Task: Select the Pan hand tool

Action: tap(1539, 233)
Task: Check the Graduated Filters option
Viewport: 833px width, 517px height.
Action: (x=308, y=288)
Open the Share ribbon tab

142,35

▬▬▬▬▬▬▬▬▬▬

=== Work task ===
Each line of the data must be copied exactly as it appears.

=== Written answer ===
Task: Select the Pan hand tool

Action: tap(1539, 233)
Task: Check the Graduated Filters option
Viewport: 833px width, 517px height.
Action: (x=308, y=288)
Open the Share ribbon tab

142,35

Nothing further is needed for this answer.